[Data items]
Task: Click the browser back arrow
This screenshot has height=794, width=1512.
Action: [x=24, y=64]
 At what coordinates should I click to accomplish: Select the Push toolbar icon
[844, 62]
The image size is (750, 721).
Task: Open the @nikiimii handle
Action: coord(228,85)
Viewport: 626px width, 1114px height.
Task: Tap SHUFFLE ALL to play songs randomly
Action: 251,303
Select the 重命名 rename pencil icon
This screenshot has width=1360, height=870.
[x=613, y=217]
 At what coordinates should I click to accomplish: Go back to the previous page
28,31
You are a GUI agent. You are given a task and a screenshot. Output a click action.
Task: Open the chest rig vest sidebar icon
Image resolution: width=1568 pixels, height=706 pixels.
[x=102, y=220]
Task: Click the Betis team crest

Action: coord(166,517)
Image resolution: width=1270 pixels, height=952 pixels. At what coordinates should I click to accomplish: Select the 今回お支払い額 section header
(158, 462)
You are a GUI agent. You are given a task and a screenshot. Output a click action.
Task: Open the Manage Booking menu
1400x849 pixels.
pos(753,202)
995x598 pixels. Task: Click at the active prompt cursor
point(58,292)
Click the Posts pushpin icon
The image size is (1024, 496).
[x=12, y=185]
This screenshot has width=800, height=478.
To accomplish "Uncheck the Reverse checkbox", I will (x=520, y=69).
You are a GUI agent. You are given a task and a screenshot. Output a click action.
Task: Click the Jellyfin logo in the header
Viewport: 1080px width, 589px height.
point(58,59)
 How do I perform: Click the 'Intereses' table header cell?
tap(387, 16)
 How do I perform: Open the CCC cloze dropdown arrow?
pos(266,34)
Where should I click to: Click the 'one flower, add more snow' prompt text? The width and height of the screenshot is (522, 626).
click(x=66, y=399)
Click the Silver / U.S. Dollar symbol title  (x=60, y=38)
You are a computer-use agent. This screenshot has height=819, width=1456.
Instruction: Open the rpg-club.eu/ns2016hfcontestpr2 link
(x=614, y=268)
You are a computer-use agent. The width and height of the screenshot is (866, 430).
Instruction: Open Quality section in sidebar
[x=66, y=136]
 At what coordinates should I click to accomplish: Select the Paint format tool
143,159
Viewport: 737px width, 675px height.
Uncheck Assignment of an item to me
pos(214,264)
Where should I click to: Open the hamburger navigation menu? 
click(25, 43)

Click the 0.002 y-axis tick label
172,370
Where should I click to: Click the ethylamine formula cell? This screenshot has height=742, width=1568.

What the task requires
Locate each line above that contains the word "sidebar", and copy every such line in full.

Correct result
Task: Open the chest rig vest sidebar icon
Instruction: Open Quality section in sidebar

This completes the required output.